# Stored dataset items
*** Begin section ***

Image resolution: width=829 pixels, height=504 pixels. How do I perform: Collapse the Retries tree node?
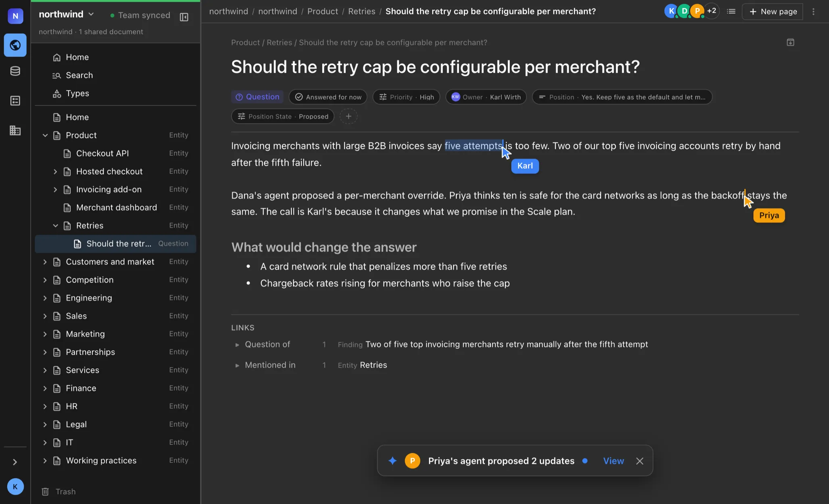pyautogui.click(x=55, y=225)
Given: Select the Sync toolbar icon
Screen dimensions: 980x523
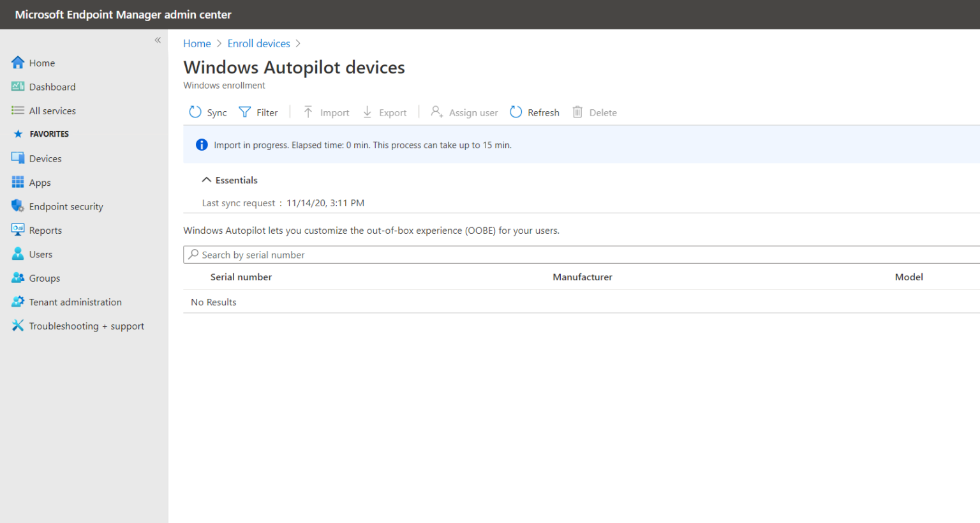Looking at the screenshot, I should tap(207, 112).
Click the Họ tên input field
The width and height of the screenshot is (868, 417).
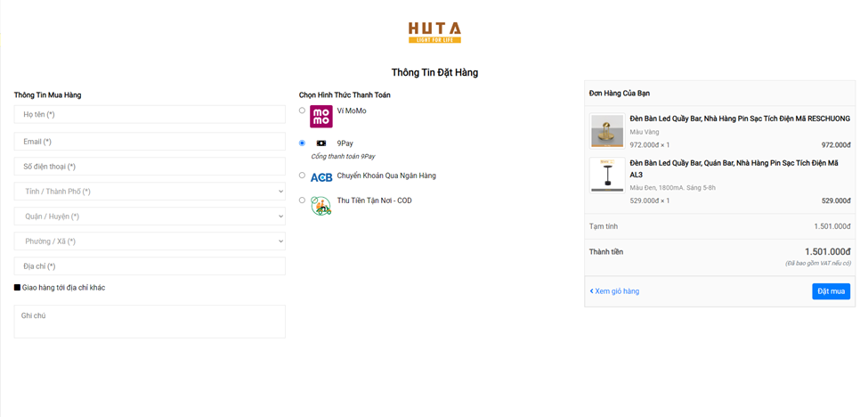click(150, 115)
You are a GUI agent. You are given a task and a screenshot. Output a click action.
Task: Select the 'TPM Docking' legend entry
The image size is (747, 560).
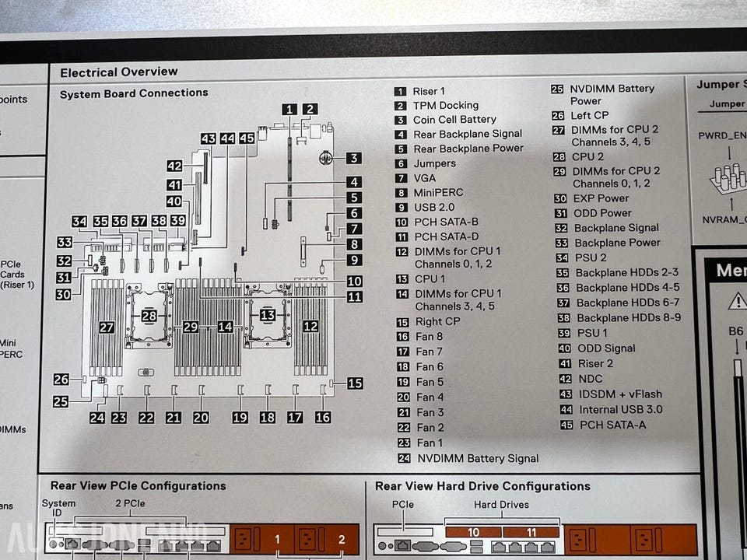[445, 105]
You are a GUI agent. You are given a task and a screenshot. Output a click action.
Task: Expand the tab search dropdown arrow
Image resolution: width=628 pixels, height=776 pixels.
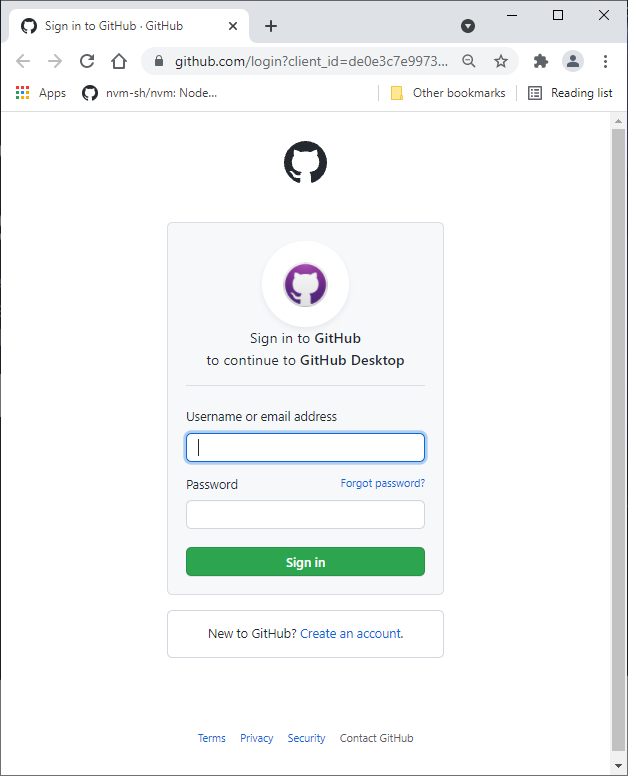(x=467, y=26)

*** End section ***

# Task details
Please return the records as they stand, word for word, with no pictures.

# Expected answer
Image resolution: width=829 pixels, height=504 pixels. How do I perform: Collapse the Retries tree node?
pyautogui.click(x=55, y=225)
Given: Select the Sync toolbar icon
Screen dimensions: 980x523
Looking at the screenshot, I should tap(207, 112).
Click the Họ tên input field
The width and height of the screenshot is (868, 417).
click(150, 115)
You are a GUI agent. You are given a task and a screenshot. Output a click action.
Task: Select the 'TPM Docking' legend entry
The image size is (747, 560).
[445, 105]
You are a GUI agent. You are given a task and a screenshot. Output a click action.
Task: Expand the tab search dropdown arrow
Image resolution: width=628 pixels, height=776 pixels.
(x=467, y=26)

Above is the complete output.